Texte à lire |
++++++++

Même Laurent Lafforgue, pourtant peu suspect d'être enclin à brader la pureté mathématique, souligne la nécessité d'adopter cette approche clinique, à l'écoute du réel, à l'instar du médecin qui, avec son stéthoscope, est à l'écoute du corps et de l'âme .

« L'attention au réel.

L'attention est un des thèmes essentiels de Simone Weil, qui justement était hyper intellectuelle et en même temps complètement habitée par le souci du réel. Et pour elle, il n'y avait pas de méthode générale pour saisir le réel. C'était d'abord et avant tout une question d'attitude : être attentif.

++++++++

Exercice court |
Recopiez fidèlement le passage sur l'attention au réel, en commençant par « Même Laurent Lafforgue, pourtant » et en poursuivant jusqu'à « et de l'âme . ».

Bloc de données |
++++++++

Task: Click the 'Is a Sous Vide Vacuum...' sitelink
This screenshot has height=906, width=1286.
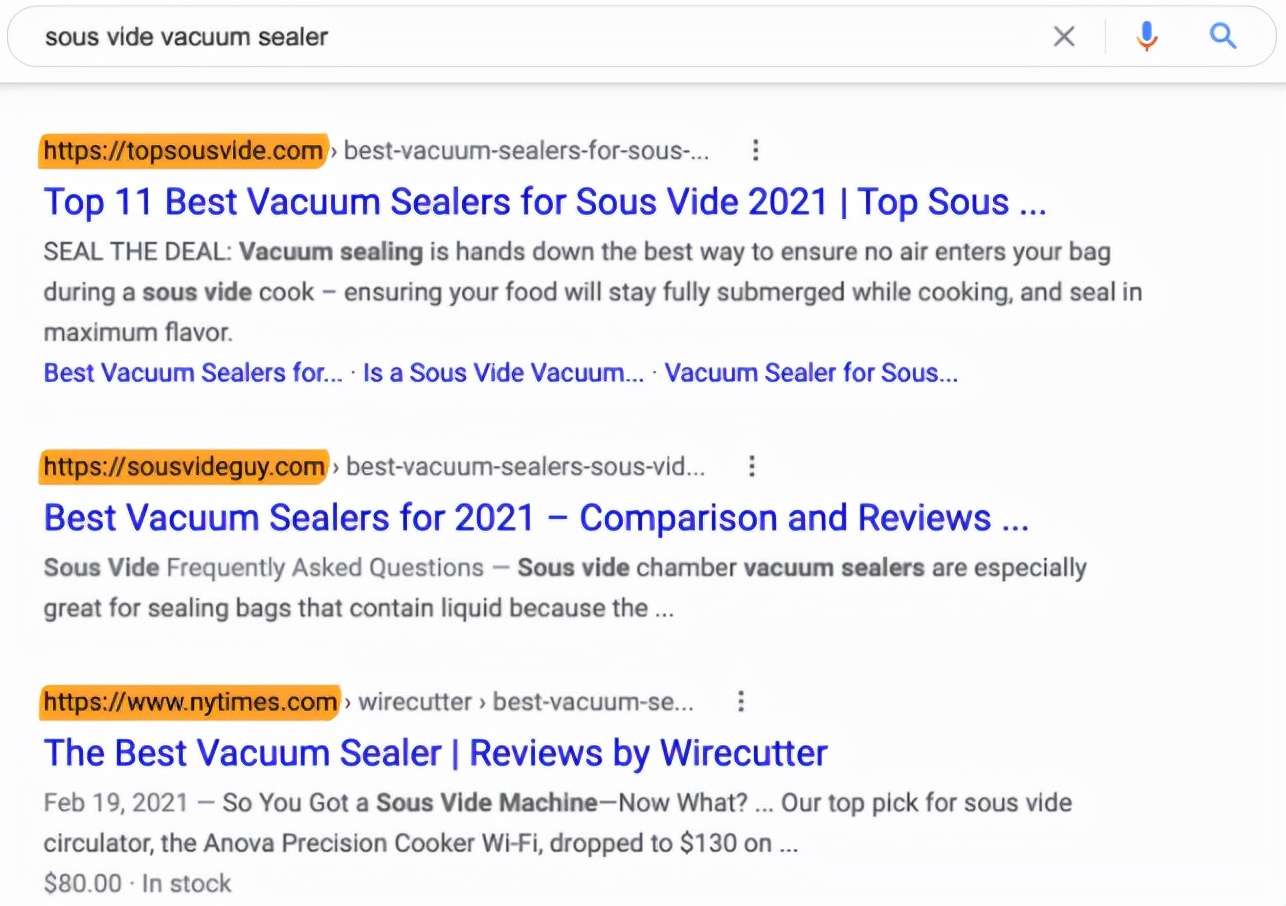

++++++++

Corrigé |
Même Laurent Lafforgue, pourtant peu suspect d'être enclin à brader la pureté mathématique, souligne la nécessité d'adopter cette approche clinique, à l'écoute du réel, à l'instar du médecin qui, avec son stéthoscope, est à l'écoute du corps et de l'âme .